WHAT TO DO >> After locating the line that holds "You are a computer-use agent.", repeat it and each following line exactly until the material ends, skipping pictures.

################

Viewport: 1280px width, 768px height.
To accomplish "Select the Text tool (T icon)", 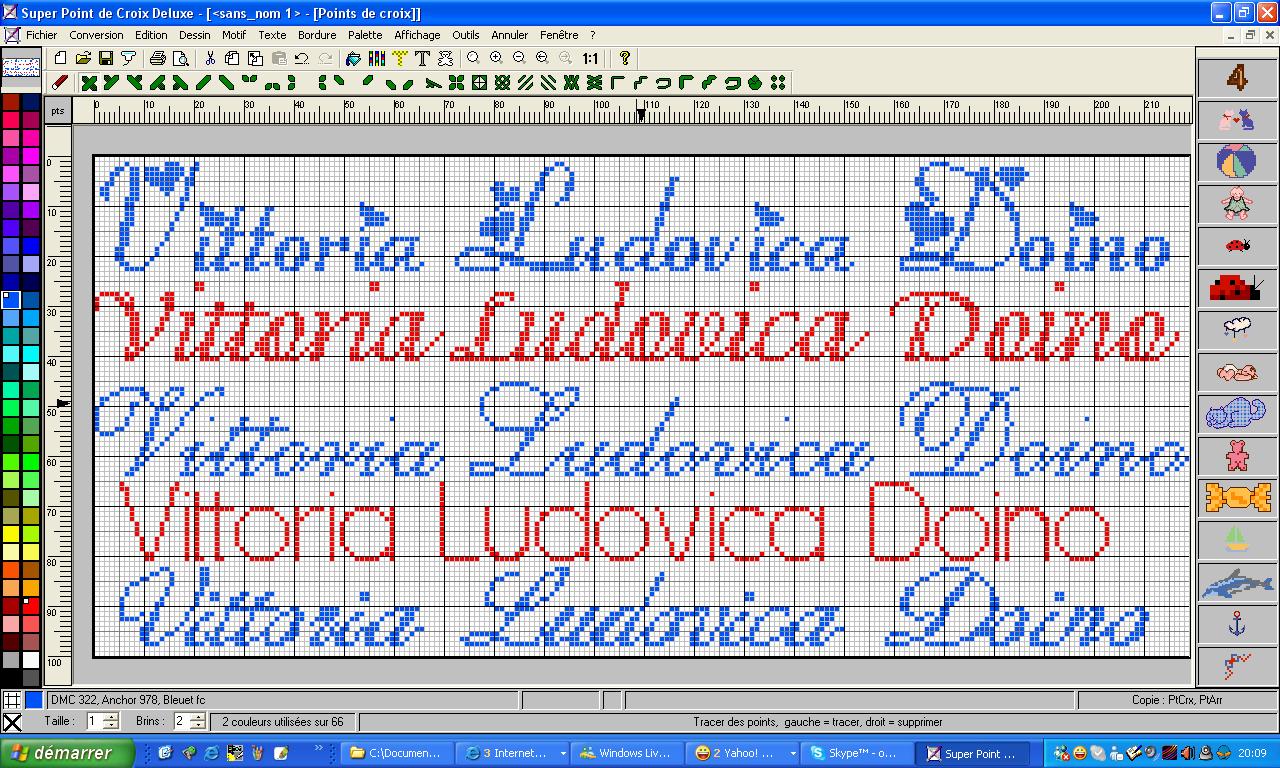I will (421, 58).
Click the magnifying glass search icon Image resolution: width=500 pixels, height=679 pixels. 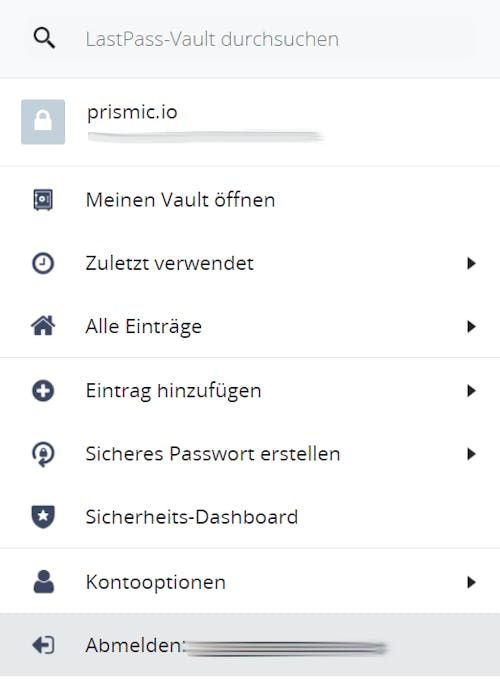click(44, 38)
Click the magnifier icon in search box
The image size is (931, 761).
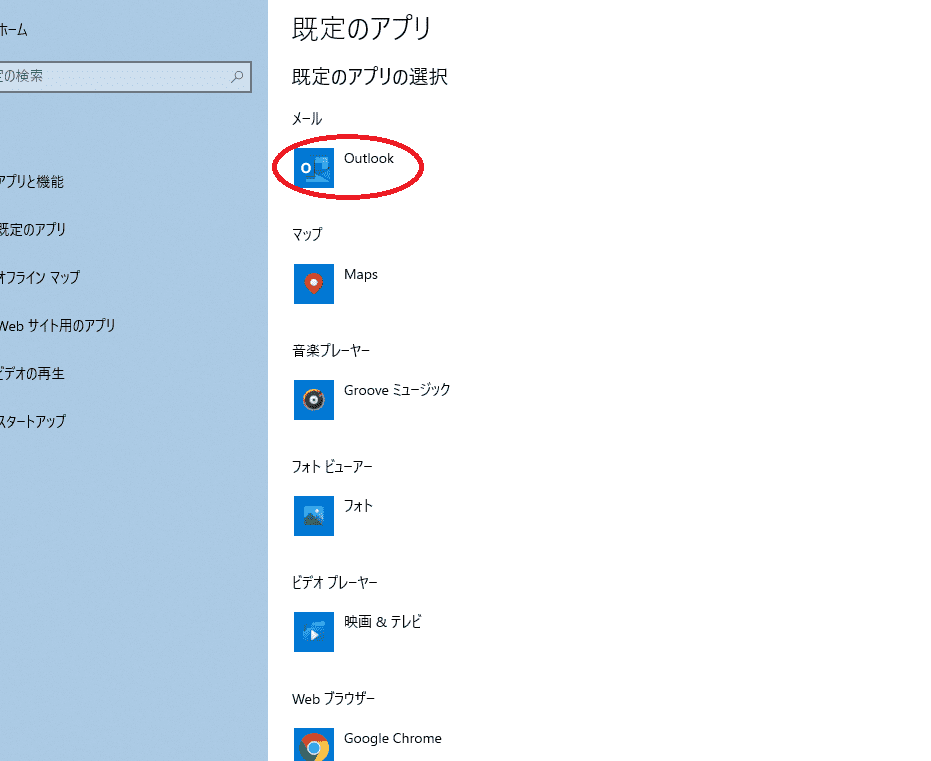click(238, 76)
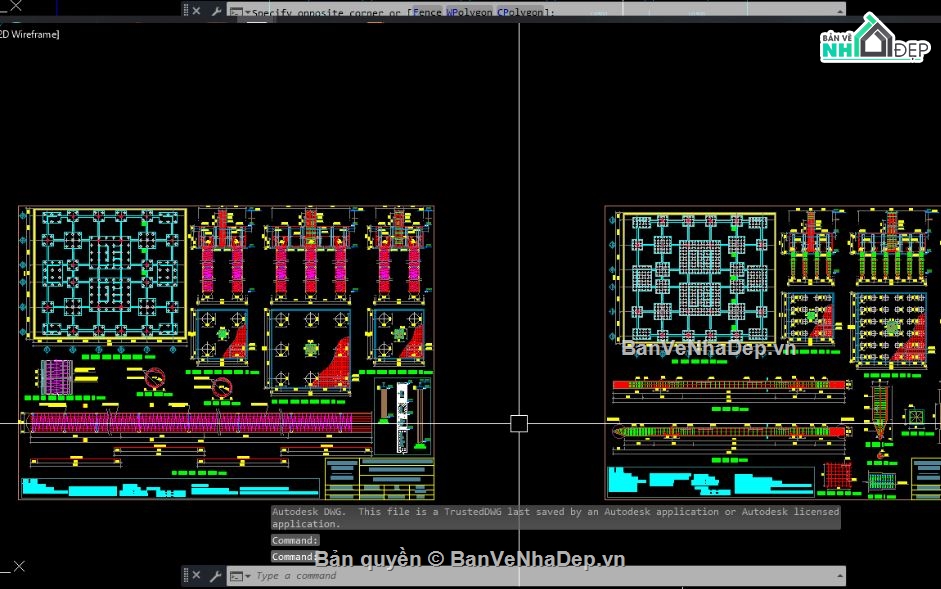Image resolution: width=941 pixels, height=589 pixels.
Task: Open recent commands arrow before 'Specify opposite corner'
Action: click(247, 12)
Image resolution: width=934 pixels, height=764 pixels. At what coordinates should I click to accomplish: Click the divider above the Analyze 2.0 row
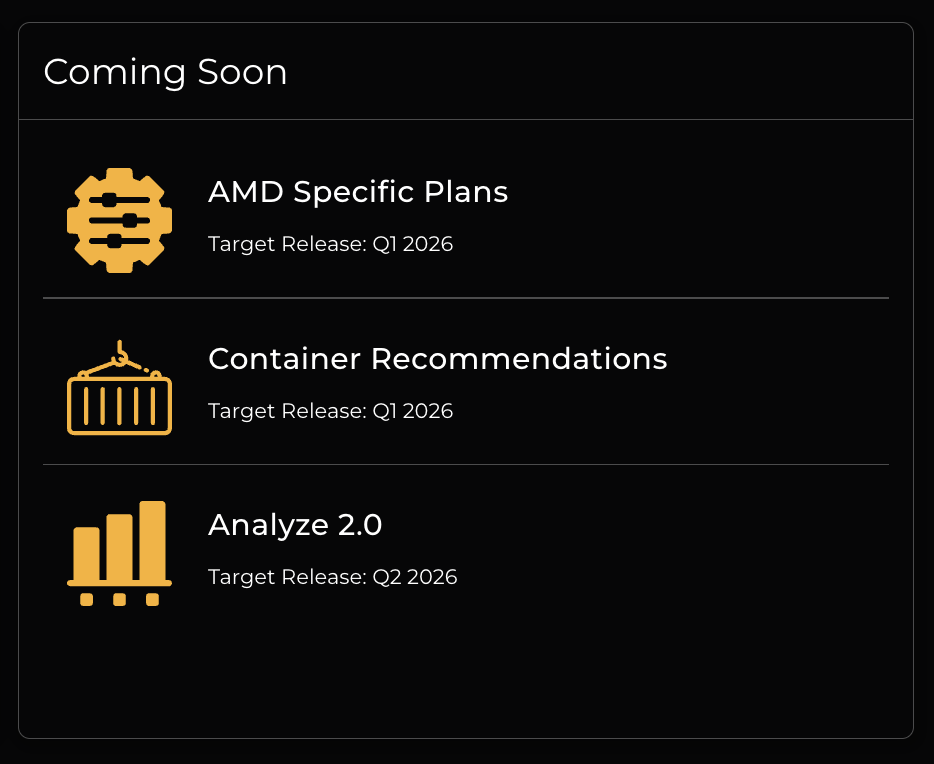[466, 465]
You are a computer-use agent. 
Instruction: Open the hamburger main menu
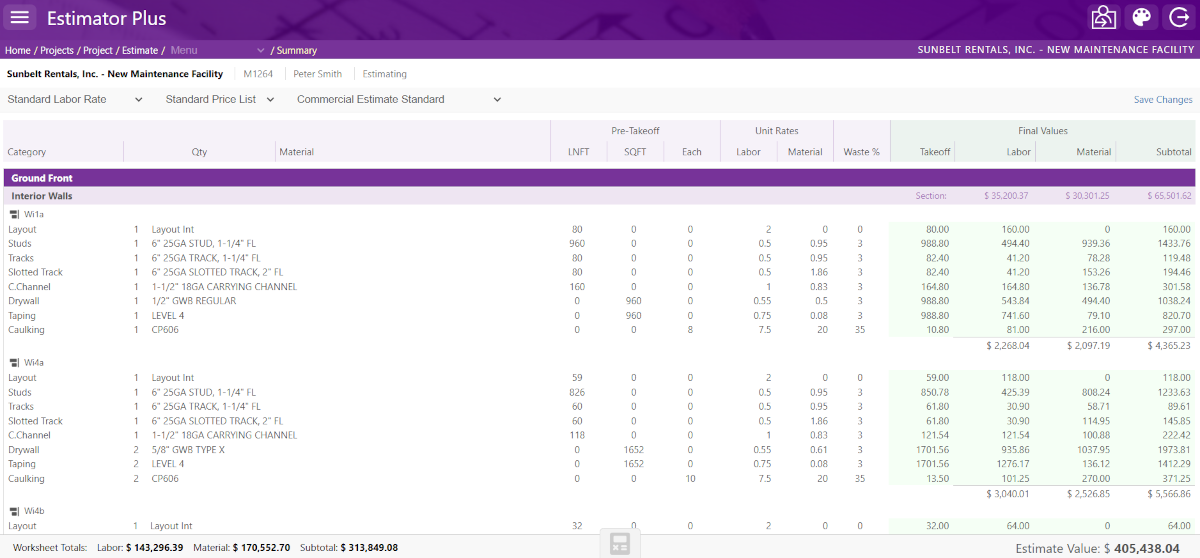point(21,18)
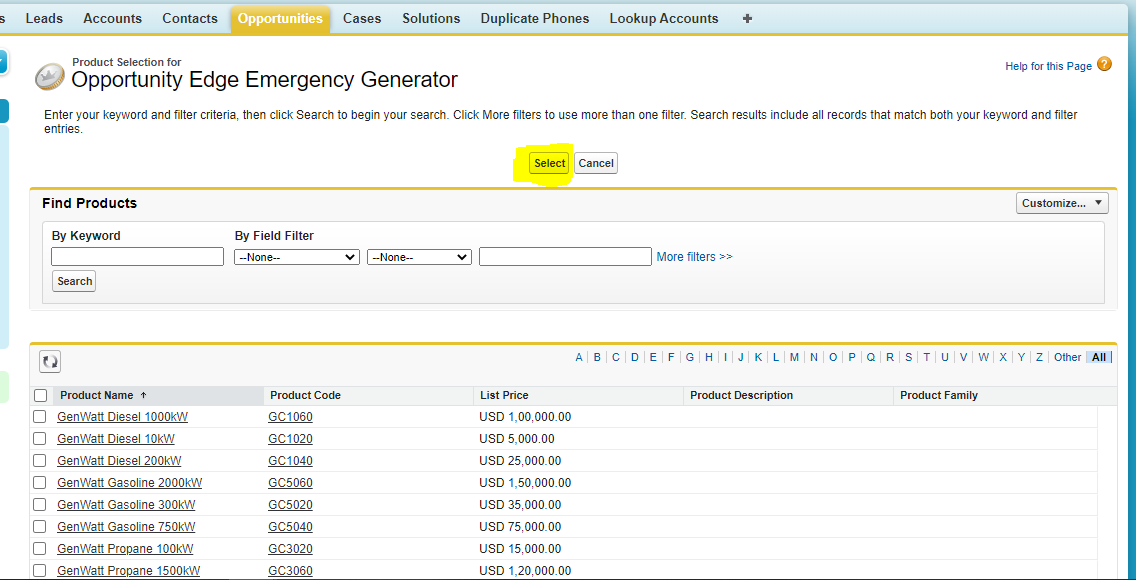Sort by Product Name column header

pos(97,395)
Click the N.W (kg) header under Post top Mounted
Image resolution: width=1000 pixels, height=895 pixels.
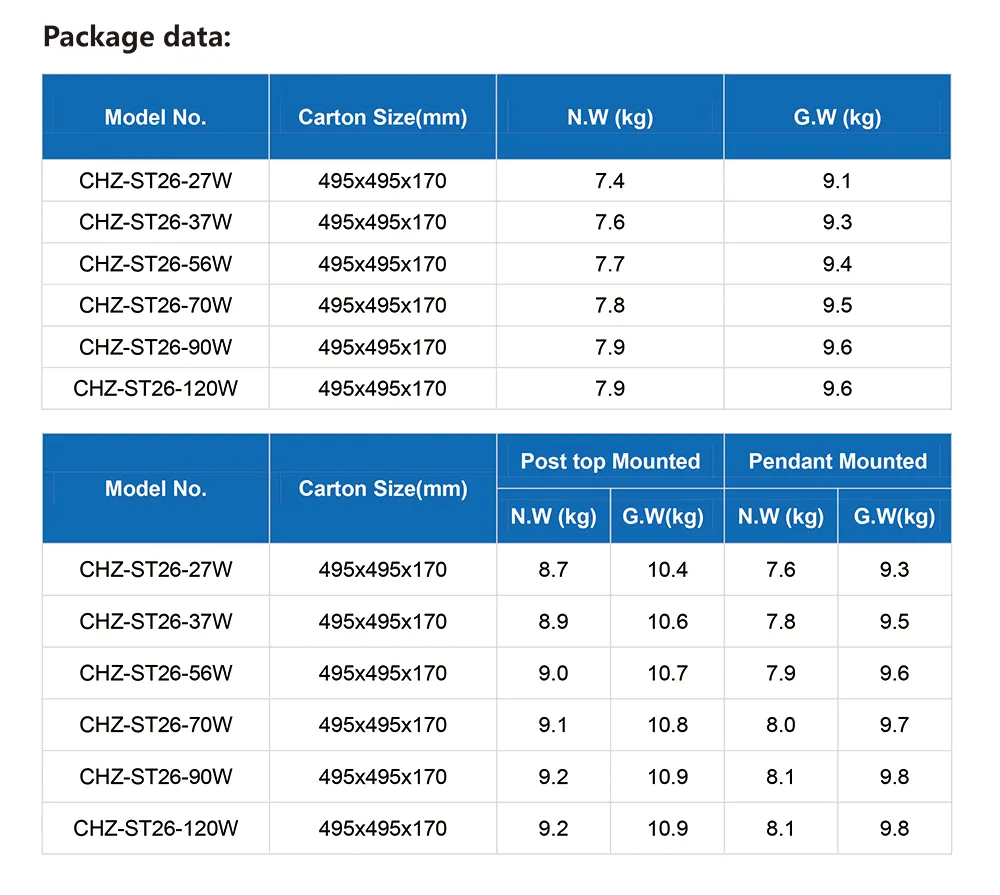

################

EXERCISE RESULT >>
You are a computer-use agent. 
Instruction: Open the hamburger main menu
point(21,18)
Sort by Product Name column header

pos(97,395)
Click the N.W (kg) header under Post top Mounted
Image resolution: width=1000 pixels, height=895 pixels.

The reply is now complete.